[Saved data entries]

-- -- --

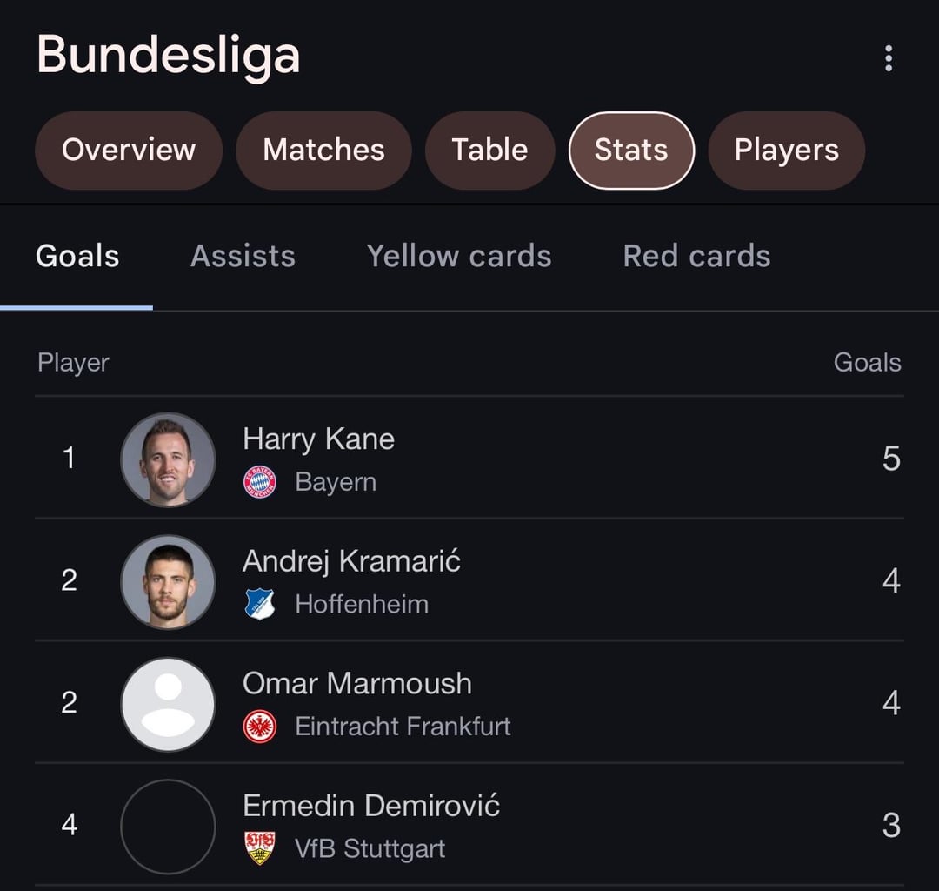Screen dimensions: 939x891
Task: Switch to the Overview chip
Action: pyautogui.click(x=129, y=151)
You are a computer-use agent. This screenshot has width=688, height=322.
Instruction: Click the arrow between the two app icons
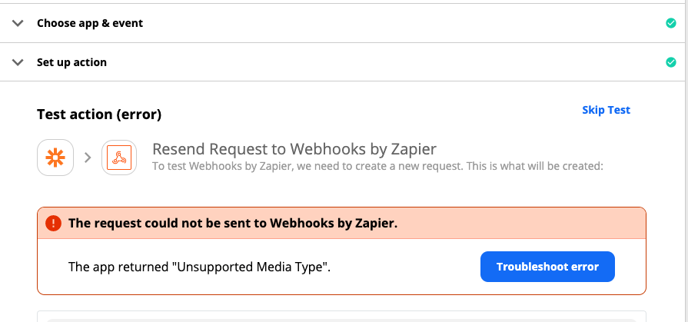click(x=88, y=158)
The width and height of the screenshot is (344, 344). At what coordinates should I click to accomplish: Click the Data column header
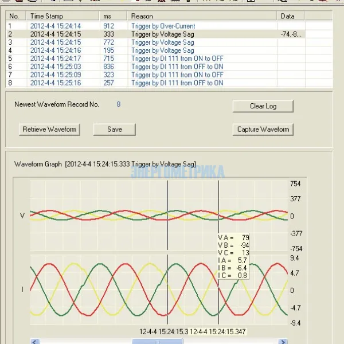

-- -- --

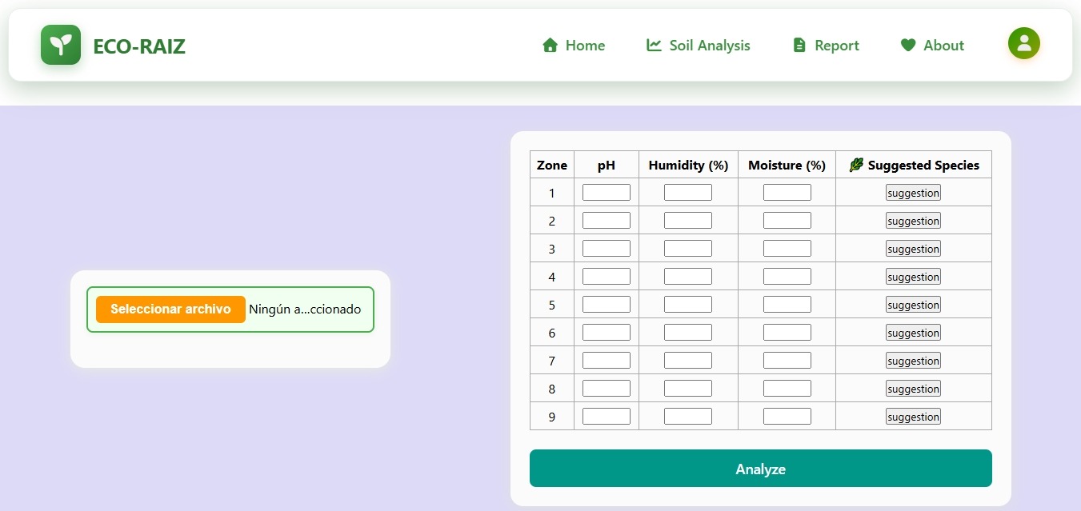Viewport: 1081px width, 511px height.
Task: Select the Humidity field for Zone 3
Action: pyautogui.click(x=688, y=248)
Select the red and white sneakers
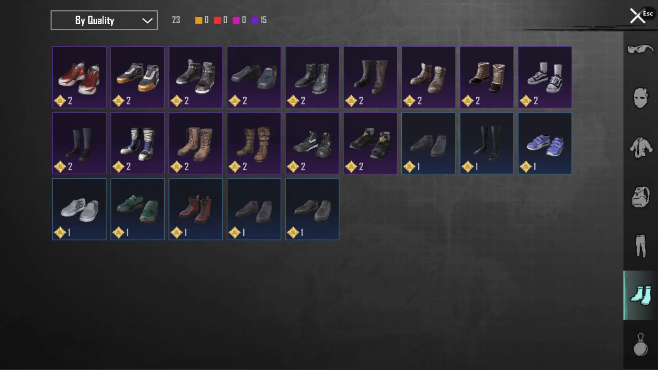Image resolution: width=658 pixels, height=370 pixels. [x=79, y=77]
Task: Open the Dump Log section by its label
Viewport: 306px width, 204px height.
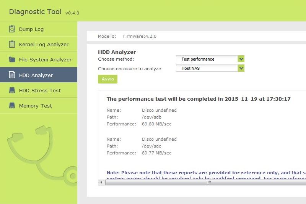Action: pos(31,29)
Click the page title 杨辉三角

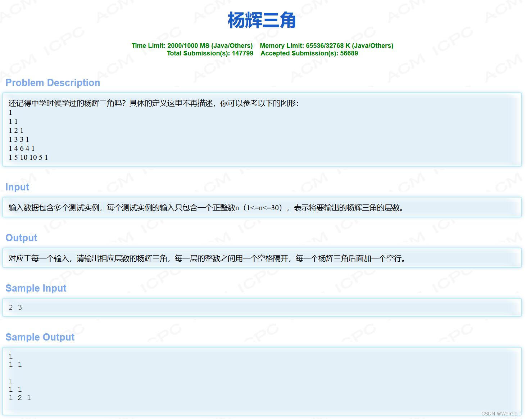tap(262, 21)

-- -- --

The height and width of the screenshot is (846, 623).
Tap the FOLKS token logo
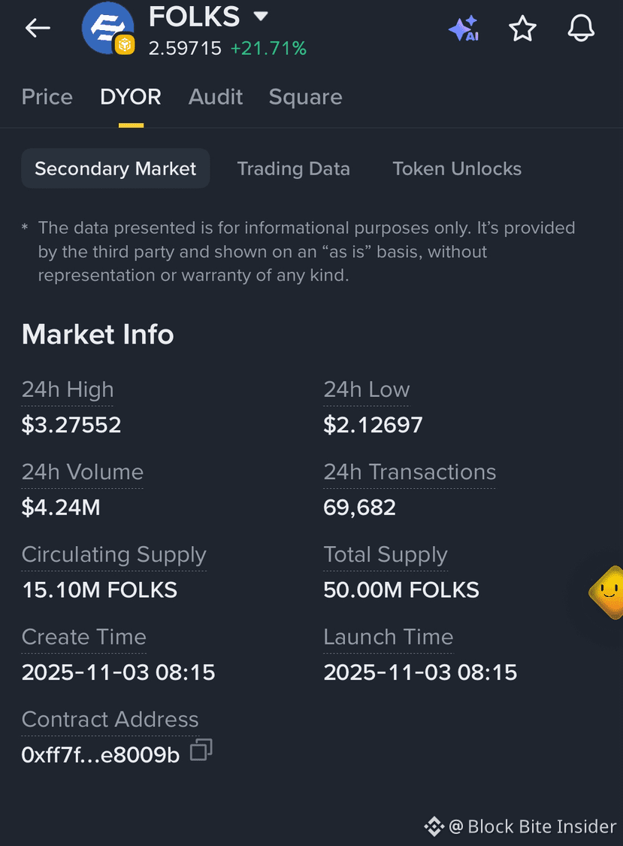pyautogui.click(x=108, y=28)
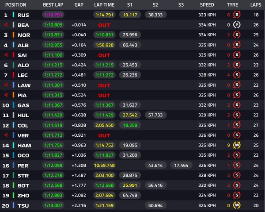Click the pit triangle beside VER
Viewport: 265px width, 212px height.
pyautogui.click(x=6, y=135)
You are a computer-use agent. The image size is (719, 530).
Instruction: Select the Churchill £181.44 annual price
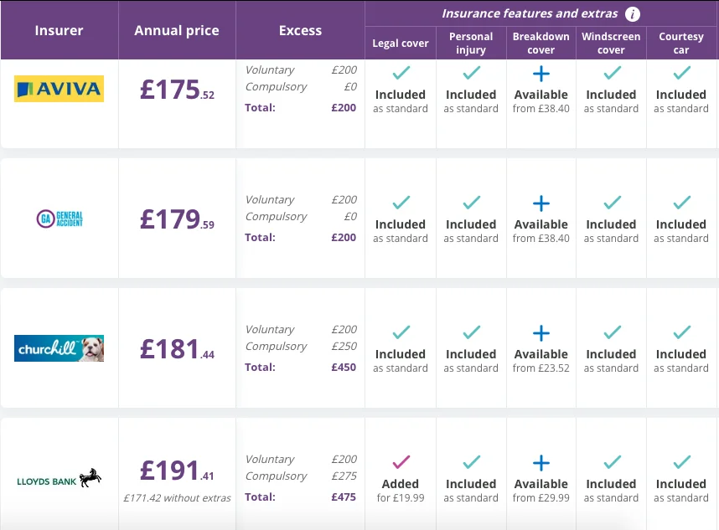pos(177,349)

-- -- --

## What you need to do
Find all lines in the records that hold the word "computer". Copy them.

## Worked solution
You are a computer-use agent. This screenshot has width=688, height=322.
You are a computer-use agent. The image size is (719, 530).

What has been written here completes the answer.